Juvenile Law Center


When 13-year-old Matt watched his parents’ difficult divorce devolve into a nasty custody battle, he struggled to keep his emotions in check. One evening, after Matt accidently knocked over his mother’s boyfriend’s beer, the boyfriend accused Matt of throwing a piece of steak at him. At the time, Matt was 13 years old, stood approximately 4 foot 3 inches tall and weighed 82 pounds while the boyfriend was 6 foot 3 inches tall and weighed approximately 210 pounds. Still, Matt’s mother called the local police.

This was the beginning of Matt’s journey through the juvenile justice system. “I thought, maybe someone would pay attention and put an end to this mess,” said a somber, disillusioned Matt. “I was just a 13-year-old kid who really needed help to make my parents stop fighting.”

I thought, maybe someone would pay attention and put an end to this mess. I was just a 13-year-old who really needed help to make my parents stop fighting.


Like many of the youths who appeared before Judge Ciavarella in the Luzerne County juvenile court, Matt’s hearing was brief. He pleaded for the judge to listen and denied “assaulting” anyone. Nonetheless, Matt was handcuffed, shackled, and led from the courtroom in a state of disbelief. “I thought judges were supposed to…help me,” he said.

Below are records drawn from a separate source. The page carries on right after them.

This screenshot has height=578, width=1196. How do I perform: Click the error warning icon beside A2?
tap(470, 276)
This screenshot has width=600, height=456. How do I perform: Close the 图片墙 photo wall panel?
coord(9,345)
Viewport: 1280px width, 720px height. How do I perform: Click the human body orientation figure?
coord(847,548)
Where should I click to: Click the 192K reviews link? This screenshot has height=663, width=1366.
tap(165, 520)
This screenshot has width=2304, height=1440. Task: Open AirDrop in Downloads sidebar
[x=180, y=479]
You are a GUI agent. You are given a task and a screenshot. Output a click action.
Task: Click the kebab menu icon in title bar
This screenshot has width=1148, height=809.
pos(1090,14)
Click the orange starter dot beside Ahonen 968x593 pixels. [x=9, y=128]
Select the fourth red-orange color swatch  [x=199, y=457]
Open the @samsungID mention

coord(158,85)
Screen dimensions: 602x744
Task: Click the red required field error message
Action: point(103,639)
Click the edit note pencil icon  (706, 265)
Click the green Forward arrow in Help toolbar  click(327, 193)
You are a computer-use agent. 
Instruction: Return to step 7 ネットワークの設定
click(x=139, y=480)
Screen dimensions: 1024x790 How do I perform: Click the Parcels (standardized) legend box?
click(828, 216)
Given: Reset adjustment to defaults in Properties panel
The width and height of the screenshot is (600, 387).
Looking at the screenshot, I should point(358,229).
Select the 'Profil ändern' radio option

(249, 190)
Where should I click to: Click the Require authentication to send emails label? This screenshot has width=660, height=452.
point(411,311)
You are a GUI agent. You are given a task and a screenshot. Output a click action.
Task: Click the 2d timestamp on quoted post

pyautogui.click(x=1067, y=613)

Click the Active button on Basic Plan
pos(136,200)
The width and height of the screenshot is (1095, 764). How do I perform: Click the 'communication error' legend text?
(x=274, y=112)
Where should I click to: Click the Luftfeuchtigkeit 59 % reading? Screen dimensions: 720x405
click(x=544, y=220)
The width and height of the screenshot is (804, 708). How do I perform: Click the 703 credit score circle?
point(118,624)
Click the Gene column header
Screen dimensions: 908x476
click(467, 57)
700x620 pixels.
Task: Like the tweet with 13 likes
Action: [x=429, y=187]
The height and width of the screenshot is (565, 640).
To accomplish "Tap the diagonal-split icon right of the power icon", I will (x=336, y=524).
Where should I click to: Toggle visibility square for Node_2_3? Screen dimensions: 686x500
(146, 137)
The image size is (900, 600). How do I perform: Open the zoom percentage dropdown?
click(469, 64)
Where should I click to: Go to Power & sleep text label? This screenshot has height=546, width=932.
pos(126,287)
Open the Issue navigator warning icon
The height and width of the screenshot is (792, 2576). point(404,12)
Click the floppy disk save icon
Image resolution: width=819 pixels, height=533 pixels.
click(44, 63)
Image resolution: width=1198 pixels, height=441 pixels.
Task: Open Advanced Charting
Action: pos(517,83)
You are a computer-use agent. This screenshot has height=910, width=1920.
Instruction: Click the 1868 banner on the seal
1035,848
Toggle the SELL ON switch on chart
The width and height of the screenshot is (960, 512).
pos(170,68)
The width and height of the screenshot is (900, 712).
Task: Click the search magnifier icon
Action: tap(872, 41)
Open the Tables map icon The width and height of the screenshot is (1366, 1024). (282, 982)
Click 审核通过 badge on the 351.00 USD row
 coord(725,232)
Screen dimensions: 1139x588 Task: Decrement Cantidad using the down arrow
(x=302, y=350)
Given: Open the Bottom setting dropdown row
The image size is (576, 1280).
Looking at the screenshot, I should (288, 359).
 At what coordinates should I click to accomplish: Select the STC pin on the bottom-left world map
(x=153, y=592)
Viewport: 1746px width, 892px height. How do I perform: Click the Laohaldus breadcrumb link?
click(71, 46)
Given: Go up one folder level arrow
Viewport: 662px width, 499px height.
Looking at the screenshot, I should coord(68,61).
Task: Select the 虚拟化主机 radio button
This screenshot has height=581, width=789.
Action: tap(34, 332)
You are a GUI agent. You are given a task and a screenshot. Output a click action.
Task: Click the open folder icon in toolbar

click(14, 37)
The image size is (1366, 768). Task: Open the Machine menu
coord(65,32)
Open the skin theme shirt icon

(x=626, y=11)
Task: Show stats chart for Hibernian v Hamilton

Matt spent 16 days in the PA Childcare detention center awaiting a psychological evaluation by the court-appointed psychologist. Moreover, the head of probation threatened to send him away until he was 21 if he didn’t cooperate. Matt languished for two-and-a-half months in a facility for delinquent teens—until his father contacted a local newspaper. Five days after his story came to light, Ciavarella released Matt and placed him on probation.

When Juvenile Law Center learned of the Luzerne County court’s suspicious behavior, we helped dismantle a conspiracy in which Ciavarella and Conahan traded young residents to for-profit facilities in exchange for nearly $2.9 million in kickbacks. And to address the unnecessary injustices inflicted upon kids like Matt, we convinced the Pennsylvania Supreme Court in 2009 to erase the records of anyone involved in these tainted proceedings.